*** Data for processing ***
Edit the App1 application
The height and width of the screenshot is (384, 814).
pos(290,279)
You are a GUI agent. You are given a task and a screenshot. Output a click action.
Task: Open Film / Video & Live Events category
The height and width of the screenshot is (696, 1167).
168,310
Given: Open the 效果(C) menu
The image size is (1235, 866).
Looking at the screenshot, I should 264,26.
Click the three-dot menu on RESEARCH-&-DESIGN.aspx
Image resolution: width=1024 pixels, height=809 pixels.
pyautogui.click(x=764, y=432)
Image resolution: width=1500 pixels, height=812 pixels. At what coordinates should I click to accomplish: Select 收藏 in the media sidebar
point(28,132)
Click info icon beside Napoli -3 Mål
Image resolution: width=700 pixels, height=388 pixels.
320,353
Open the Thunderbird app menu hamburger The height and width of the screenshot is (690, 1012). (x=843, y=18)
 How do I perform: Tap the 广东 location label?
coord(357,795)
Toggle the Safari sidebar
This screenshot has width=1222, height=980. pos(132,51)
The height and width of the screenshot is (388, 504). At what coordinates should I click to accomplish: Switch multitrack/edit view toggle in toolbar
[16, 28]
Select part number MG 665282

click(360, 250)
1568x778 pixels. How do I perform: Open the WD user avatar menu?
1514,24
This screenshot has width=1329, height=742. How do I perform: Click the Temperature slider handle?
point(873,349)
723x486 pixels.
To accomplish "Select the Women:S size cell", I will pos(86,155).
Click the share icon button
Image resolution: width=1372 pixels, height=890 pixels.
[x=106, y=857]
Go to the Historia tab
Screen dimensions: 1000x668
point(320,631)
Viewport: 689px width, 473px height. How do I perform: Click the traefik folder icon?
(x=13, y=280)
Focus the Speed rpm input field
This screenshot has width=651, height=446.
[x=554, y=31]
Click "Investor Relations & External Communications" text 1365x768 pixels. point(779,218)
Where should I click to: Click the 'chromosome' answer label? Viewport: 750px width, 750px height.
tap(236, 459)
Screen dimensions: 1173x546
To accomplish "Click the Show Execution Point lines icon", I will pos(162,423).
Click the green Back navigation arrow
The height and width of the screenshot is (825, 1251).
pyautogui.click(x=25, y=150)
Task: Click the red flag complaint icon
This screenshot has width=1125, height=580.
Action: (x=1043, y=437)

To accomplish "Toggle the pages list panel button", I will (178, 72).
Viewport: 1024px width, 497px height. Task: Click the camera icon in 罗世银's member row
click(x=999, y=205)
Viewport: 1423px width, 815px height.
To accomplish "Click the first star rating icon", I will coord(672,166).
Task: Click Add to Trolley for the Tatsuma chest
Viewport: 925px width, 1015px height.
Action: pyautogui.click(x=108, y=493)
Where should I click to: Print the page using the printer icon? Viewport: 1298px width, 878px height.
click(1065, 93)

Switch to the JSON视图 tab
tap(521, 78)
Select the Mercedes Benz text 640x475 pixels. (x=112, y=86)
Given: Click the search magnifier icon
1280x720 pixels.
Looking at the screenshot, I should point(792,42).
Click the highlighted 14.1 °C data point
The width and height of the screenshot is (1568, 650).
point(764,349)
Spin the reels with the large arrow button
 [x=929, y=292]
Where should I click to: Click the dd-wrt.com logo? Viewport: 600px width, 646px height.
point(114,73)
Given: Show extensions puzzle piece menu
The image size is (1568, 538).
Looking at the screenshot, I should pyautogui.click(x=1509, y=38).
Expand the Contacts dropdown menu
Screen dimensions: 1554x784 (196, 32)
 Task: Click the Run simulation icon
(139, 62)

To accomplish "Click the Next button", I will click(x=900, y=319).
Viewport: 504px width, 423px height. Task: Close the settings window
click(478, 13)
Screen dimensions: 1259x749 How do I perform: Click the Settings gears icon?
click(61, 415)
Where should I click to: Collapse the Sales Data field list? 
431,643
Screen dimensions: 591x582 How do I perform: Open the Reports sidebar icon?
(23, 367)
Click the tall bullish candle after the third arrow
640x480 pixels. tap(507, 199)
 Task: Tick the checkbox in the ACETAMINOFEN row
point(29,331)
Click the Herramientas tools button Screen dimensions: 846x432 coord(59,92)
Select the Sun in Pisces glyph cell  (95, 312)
*** End of Data for processing ***
From the first line to the last, repeat the records exactly.

Edit the App1 application
The height and width of the screenshot is (384, 814).
pos(290,279)
You are a GUI agent. You are given a task and a screenshot. Output a click action.
Task: Open Film / Video & Live Events category
The height and width of the screenshot is (696, 1167).
168,310
Given: Open the 效果(C) menu
The image size is (1235, 866).
Looking at the screenshot, I should 264,26.
Click the three-dot menu on RESEARCH-&-DESIGN.aspx
Image resolution: width=1024 pixels, height=809 pixels.
pyautogui.click(x=764, y=432)
Image resolution: width=1500 pixels, height=812 pixels. At what coordinates should I click to accomplish: Select 收藏 in the media sidebar
point(28,132)
Click info icon beside Napoli -3 Mål
Image resolution: width=700 pixels, height=388 pixels.
320,353
Open the Thunderbird app menu hamburger The height and width of the screenshot is (690, 1012). (x=843, y=18)
 How do I perform: Tap the 广东 location label?
coord(357,795)
Toggle the Safari sidebar
This screenshot has width=1222, height=980. pos(132,51)
The height and width of the screenshot is (388, 504). At what coordinates should I click to accomplish: Switch multitrack/edit view toggle in toolbar
[16, 28]
Select part number MG 665282

click(360, 250)
1568x778 pixels. How do I perform: Open the WD user avatar menu?
1514,24
This screenshot has width=1329, height=742. How do I perform: Click the Temperature slider handle?
point(873,349)
723x486 pixels.
To accomplish "Select the Women:S size cell", I will pos(86,155).
Click the share icon button
Image resolution: width=1372 pixels, height=890 pixels.
[x=106, y=857]
Go to the Historia tab
Screen dimensions: 1000x668
point(320,631)
Viewport: 689px width, 473px height. How do I perform: Click the traefik folder icon?
(x=13, y=280)
Focus the Speed rpm input field
This screenshot has width=651, height=446.
[x=554, y=31]
Click "Investor Relations & External Communications" text 1365x768 pixels. point(779,218)
Where should I click to: Click the 'chromosome' answer label? Viewport: 750px width, 750px height.
tap(236, 459)
Screen dimensions: 1173x546
To accomplish "Click the Show Execution Point lines icon", I will pos(162,423).
Click the green Back navigation arrow
The height and width of the screenshot is (825, 1251).
pyautogui.click(x=25, y=150)
Task: Click the red flag complaint icon
This screenshot has width=1125, height=580.
Action: (x=1043, y=437)

To accomplish "Toggle the pages list panel button", I will (178, 72).
Viewport: 1024px width, 497px height. Task: Click the camera icon in 罗世银's member row
click(x=999, y=205)
Viewport: 1423px width, 815px height.
To accomplish "Click the first star rating icon", I will coord(672,166).
Task: Click Add to Trolley for the Tatsuma chest
Viewport: 925px width, 1015px height.
Action: pyautogui.click(x=108, y=493)
Where should I click to: Print the page using the printer icon? Viewport: 1298px width, 878px height.
click(1065, 93)

Switch to the JSON视图 tab
tap(521, 78)
Select the Mercedes Benz text 640x475 pixels. (x=112, y=86)
Given: Click the search magnifier icon
1280x720 pixels.
Looking at the screenshot, I should point(792,42).
Click the highlighted 14.1 °C data point
The width and height of the screenshot is (1568, 650).
point(764,349)
Spin the reels with the large arrow button
 [x=929, y=292]
Where should I click to: Click the dd-wrt.com logo? Viewport: 600px width, 646px height.
point(114,73)
Given: Show extensions puzzle piece menu
The image size is (1568, 538).
Looking at the screenshot, I should pyautogui.click(x=1509, y=38).
Expand the Contacts dropdown menu
Screen dimensions: 1554x784 (196, 32)
 Task: Click the Run simulation icon
(139, 62)

To accomplish "Click the Next button", I will click(x=900, y=319).
Viewport: 504px width, 423px height. Task: Close the settings window
click(478, 13)
Screen dimensions: 1259x749 How do I perform: Click the Settings gears icon?
click(61, 415)
Where should I click to: Collapse the Sales Data field list? 
431,643
Screen dimensions: 591x582 How do I perform: Open the Reports sidebar icon?
(23, 367)
Click the tall bullish candle after the third arrow
640x480 pixels. tap(507, 199)
 Task: Tick the checkbox in the ACETAMINOFEN row
point(29,331)
Click the Herramientas tools button Screen dimensions: 846x432 coord(59,92)
Select the Sun in Pisces glyph cell  (95, 312)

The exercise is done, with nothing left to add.